Enbridge, though, appears closest to breaking ground. In an enthusiastic August 2005 letter to Enbridge, Richard Neufeld, then minister of energy, mines, and petroleum resources, endorsed the pipeline and discounted the moratorium. Neufeld wrote that it “is not directed at, and has no application to oil tankers sailing to or from British Columbia ports”, referring instead to a so-called tanker exclusionary zone that targets only ships from Alaska transiting B.C. waters while bound for the U.S.

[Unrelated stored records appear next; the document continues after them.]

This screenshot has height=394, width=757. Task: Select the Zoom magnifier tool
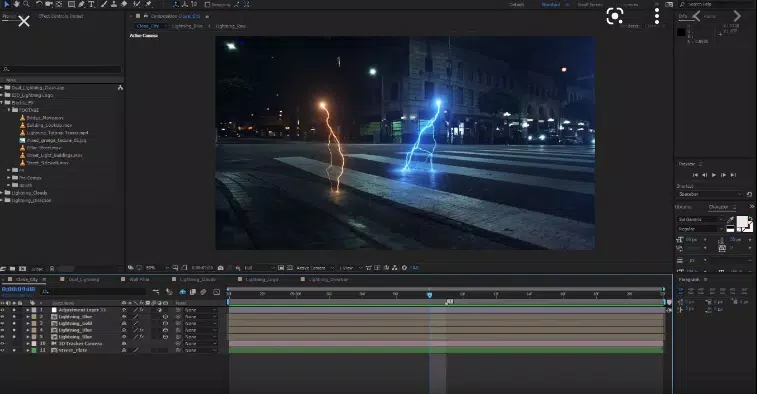click(x=26, y=4)
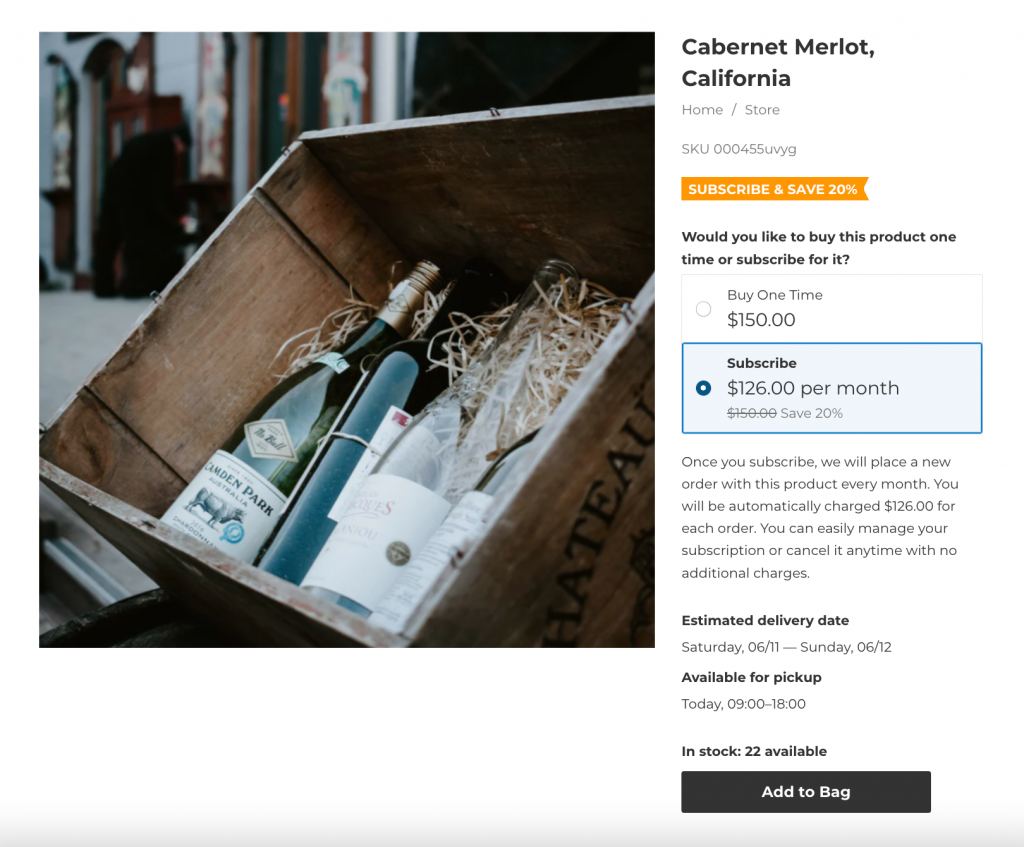Click the In stock: 22 available text
Viewport: 1024px width, 847px height.
[754, 751]
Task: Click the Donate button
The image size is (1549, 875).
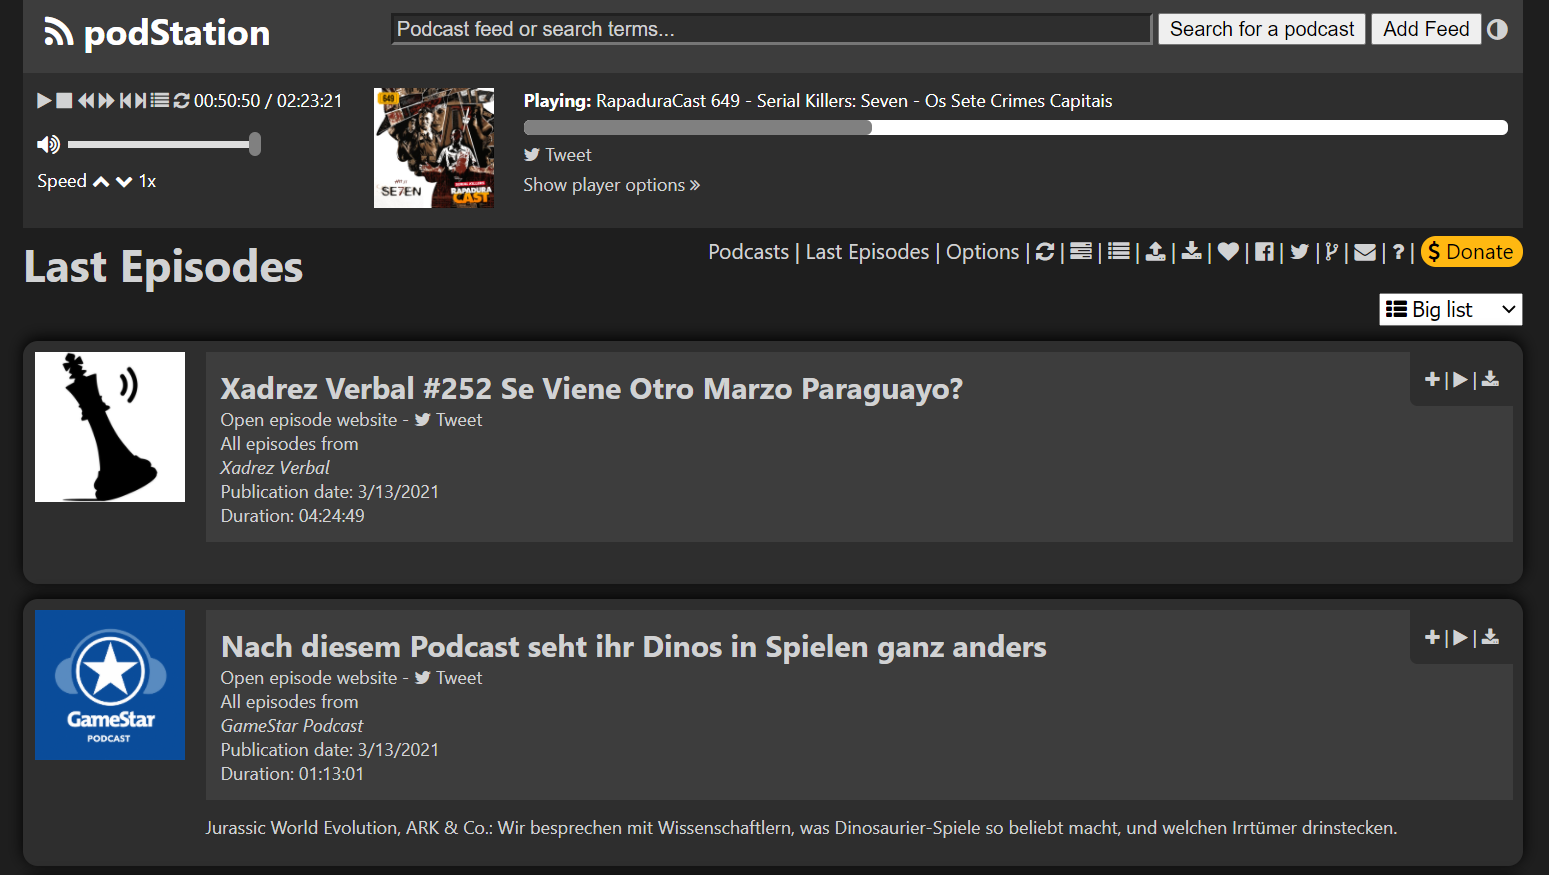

The federal government mouths a similar line, but a former minister of natural resources, Gary Lunn, preferred to duck hard questions about the tanker moratorium. After the last federal election, Lunn was removed from the ministry and replaced by Toronto MP Lisa Raitt, a lawyer and former CEO of the Toronto Port Authority. Environmentalists can take little comfort in her nomination. At an October 6 Oakville, Ontario, chamber of commerce meeting, Raitt was on record cheering about the possibilities of increased tourism and shipping opportunities in the North, thanks to the melting polar ice cap. She is also known for her combative relationship in the past with a citizens’ group called Community Air, against which she launched a lawsuit in 2006 for its criticism of the port authority.

Although governments prefer to dance around the prickly moratorium question, conservation groups, many First Nations, and other critics say the reasons for a moratorium still stand: simply that tanker traffic and oil spills pose a serious threat to the B.C. coast. Since 2006, ocean tankers have been quietly sailing into Kitimat’s port laden with as many as 350,000 barrels each of condensate, bound by railcar for EnCana Corporation’s operations in Alberta.

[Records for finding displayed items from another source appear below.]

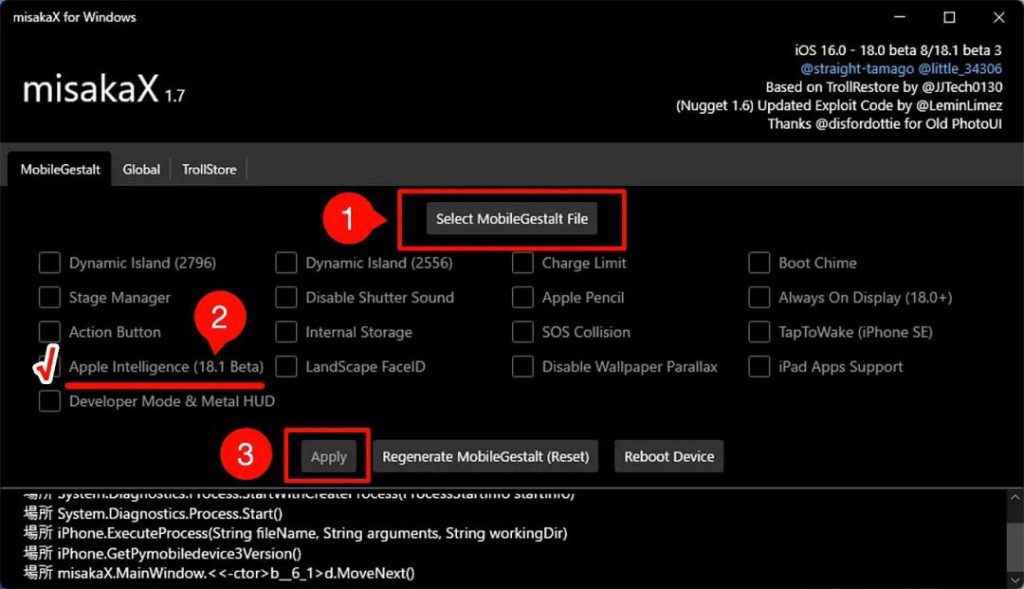Enable Apple Intelligence (18.1 Beta) checkbox

49,366
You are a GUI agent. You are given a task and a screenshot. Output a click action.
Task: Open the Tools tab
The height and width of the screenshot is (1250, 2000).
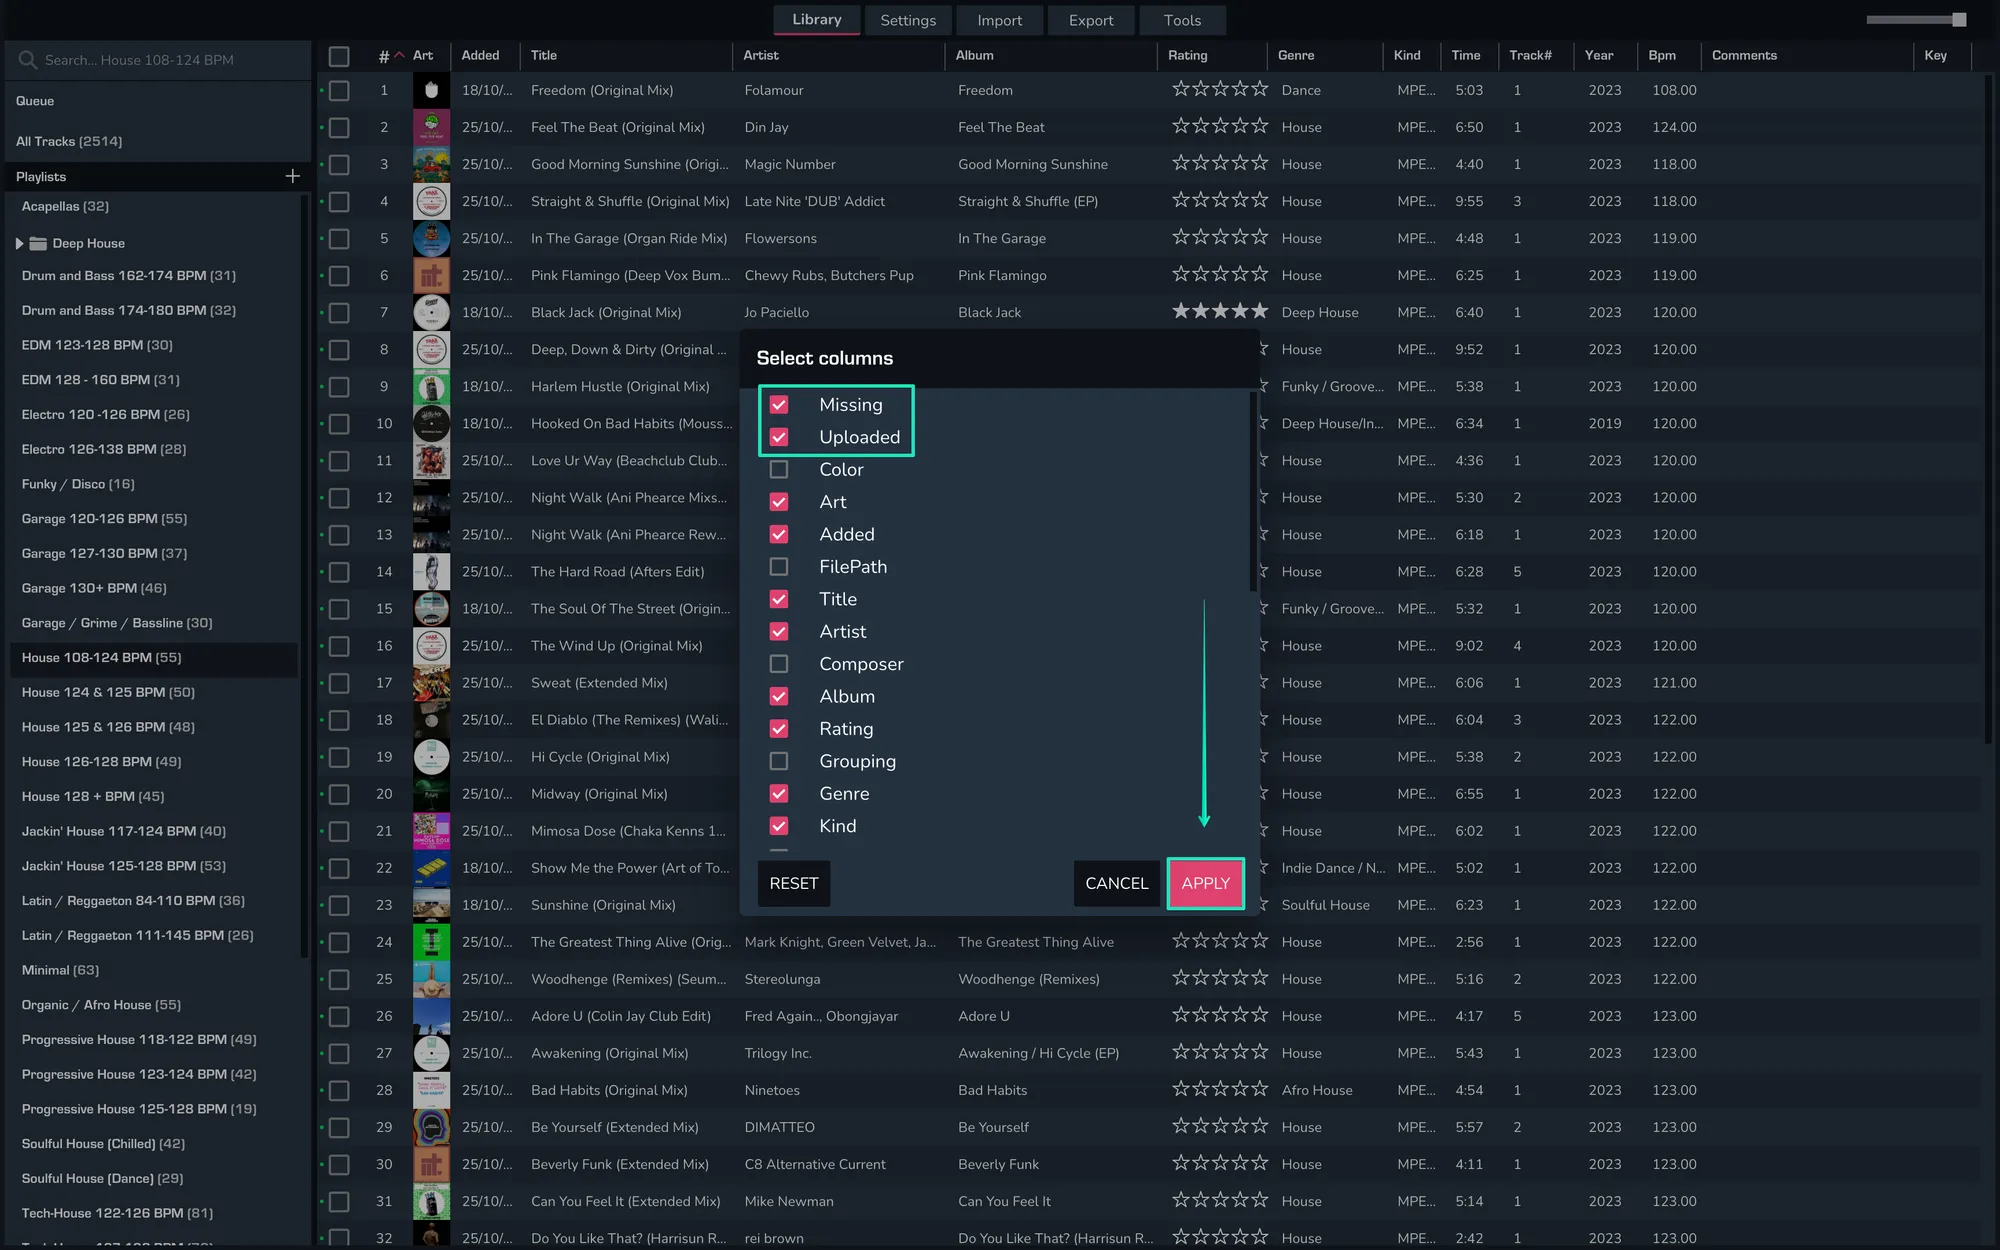point(1182,20)
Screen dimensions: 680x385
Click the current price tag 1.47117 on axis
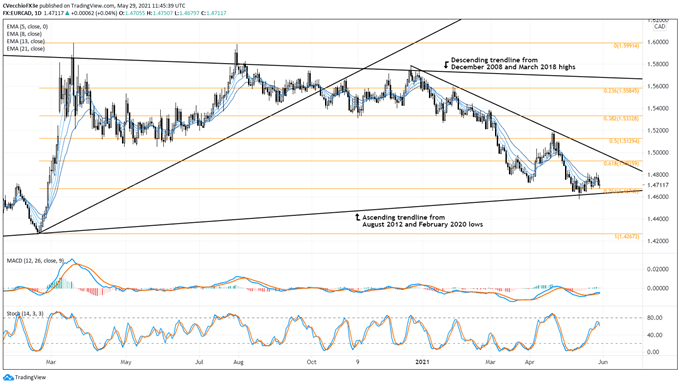pyautogui.click(x=657, y=185)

Northern Gateway’s Greenaway sees this as proof positive that tankers can travel safely into Douglas Channel. But Eric Swanson, corporate campaigner for the Dogwood Initiative, a B.C. land-reform organization, says such shipping traffic is in blatant defiance of what the public wants—a rock-solid moratorium on tanker traffic in B.C.’s inside waters. Swanson is not surprised that politicians would prefer to sidestep the tanker-traffic issue rather than address it head-on—it’s a potential political time bomb. According to a poll conducted by the public-opinion research firm Synovate, a majority of British Columbians polled across the political spectrum desire an outright ban on oil-tanker traffic along the coast.

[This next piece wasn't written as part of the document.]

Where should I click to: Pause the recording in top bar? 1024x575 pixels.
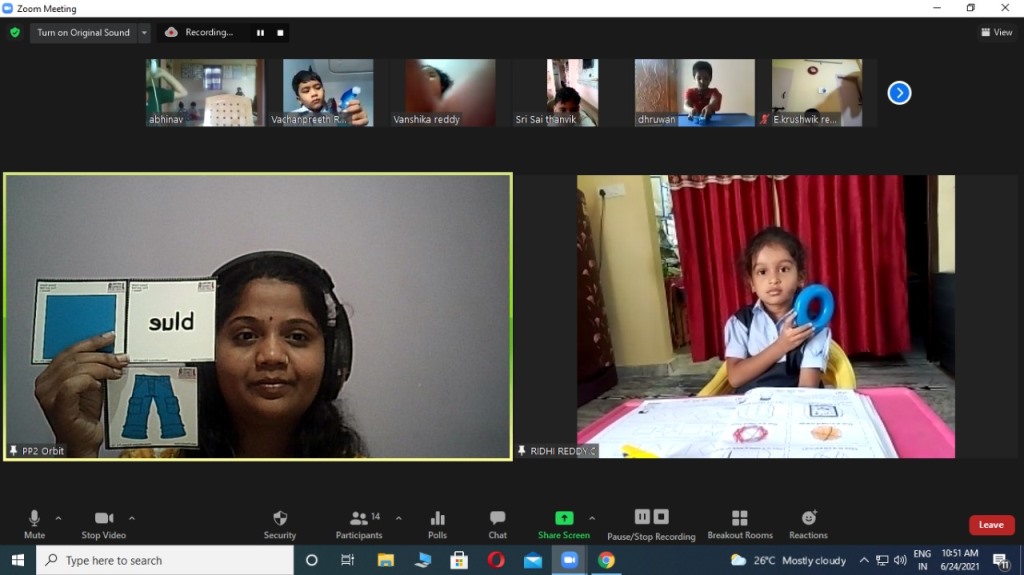(260, 33)
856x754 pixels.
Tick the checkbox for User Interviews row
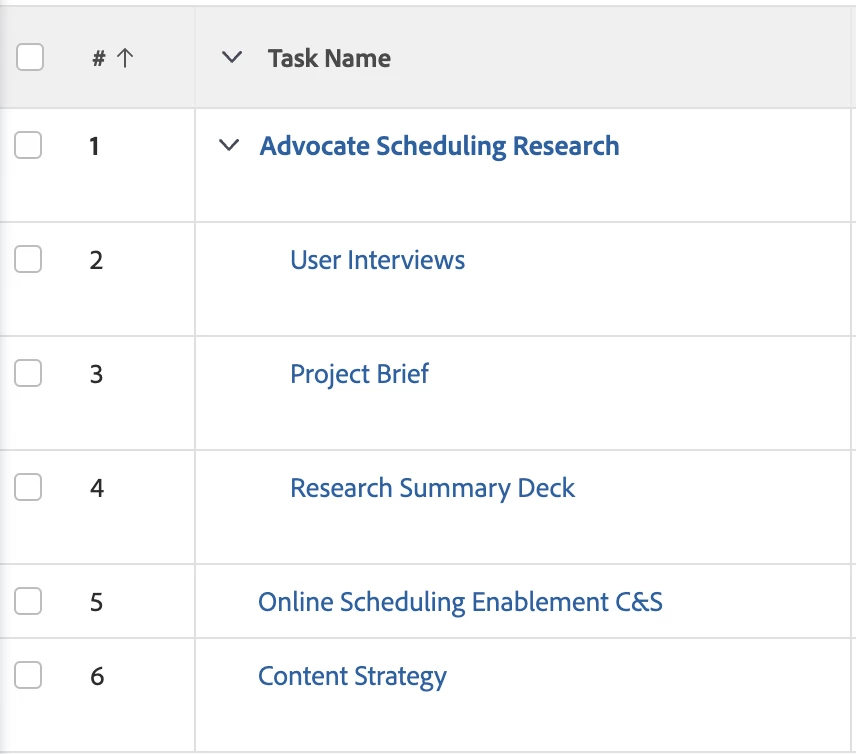click(29, 260)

“The problem is that the moratorium was issued as a policy statement but it was never written down. What is clear is that there is a huge appetite for a crystal-clear ban on oil tankers. Seventy-two percent of B.C. residents support it, and that’s what we’re looking for,” Swanson says.

Ian McAllister, executive director of the nonprofit Pacific Wild, believes the distinction between the so-called tanker exclusionary zone and a tanker moratorium is moot.

“If the issue is protecting the coastline of British Columbia, then what’s the difference between tankers coming from Alaska and tankers going into Kitimat? It’s ridiculous.”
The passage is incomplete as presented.